The arm’s length principle usually requires taxpayers and tax administrations to assess the prices/profits charged/earned by independent companies during uncontrolled transactions. These are then used as a basis for comparison of transactions and activities carried out by related parties. This exercise frequently necessitates the collection of a substantial amount of data. The statistical information accessible to the public may be incomplete and difficult to interpret. Other information, if it exists, may be difficult to obtain for various reasons (e.g. geographical location or confidentiality concerns).
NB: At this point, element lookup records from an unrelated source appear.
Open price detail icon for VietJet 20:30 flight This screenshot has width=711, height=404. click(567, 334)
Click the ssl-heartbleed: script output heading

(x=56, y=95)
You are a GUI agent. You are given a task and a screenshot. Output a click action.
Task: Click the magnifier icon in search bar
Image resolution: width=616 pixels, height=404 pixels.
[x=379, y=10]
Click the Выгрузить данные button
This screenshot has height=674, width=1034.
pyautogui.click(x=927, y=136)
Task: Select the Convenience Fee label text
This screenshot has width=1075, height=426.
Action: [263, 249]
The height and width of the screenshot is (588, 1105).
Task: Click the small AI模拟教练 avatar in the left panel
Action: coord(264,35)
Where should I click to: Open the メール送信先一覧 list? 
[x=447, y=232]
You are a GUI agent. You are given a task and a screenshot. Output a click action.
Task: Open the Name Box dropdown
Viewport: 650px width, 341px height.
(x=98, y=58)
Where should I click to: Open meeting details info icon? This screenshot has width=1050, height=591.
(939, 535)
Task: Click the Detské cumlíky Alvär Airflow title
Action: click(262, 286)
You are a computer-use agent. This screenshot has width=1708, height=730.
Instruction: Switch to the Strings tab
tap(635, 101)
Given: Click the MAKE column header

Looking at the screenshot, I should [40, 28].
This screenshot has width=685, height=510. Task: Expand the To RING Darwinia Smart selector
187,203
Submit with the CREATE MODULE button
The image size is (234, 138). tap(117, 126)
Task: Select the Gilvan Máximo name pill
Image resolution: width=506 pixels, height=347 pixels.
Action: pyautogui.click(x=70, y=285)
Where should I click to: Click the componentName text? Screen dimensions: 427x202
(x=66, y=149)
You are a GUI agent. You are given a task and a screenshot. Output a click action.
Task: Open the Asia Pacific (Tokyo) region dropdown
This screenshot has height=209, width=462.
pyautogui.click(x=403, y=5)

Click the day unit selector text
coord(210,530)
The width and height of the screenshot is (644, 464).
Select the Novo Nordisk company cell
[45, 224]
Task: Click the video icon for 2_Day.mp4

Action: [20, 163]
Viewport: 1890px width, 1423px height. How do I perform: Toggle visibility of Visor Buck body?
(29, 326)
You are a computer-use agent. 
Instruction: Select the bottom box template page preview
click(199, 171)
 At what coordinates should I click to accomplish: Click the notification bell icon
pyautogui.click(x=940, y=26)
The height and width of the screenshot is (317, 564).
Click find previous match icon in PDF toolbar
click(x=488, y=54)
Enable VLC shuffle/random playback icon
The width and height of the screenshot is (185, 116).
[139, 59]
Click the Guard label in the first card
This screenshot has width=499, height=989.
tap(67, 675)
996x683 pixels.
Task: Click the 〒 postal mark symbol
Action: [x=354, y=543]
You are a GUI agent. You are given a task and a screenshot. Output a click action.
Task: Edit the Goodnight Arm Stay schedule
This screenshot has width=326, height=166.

Both OECD (Organisation for Economic Co-operation and Development) and non-OECD countries frequently express concerns about the availability and quality of data that can be used for transfer pricing purposes. At its summit in March 2014, the G8 asked the OECD to find ways to address this issue.
Consequently, the OECD has set out 15 possible steps, including:
- Expanding access to data sources for comparables
- More effective use of data sources for comparables
- Approaches to reduce reliance on direct comparables
- Advance pricing agreements and mutual agreement proceedings for avoidance of double taxation.
As Teodora Alecu, Director in KPMG in Romania’s Tax Department, Transfer Pricing services, comments: “As it awaits a new approach to transfer pricing, the G8 itself is now under transformation. Given the broad range of possible actions which the OECD has suggested, further prioritisation based on country needs and resource availability will be necessary. We are particularly looking forward to seeing the implementation of the OECD’s recommendations.”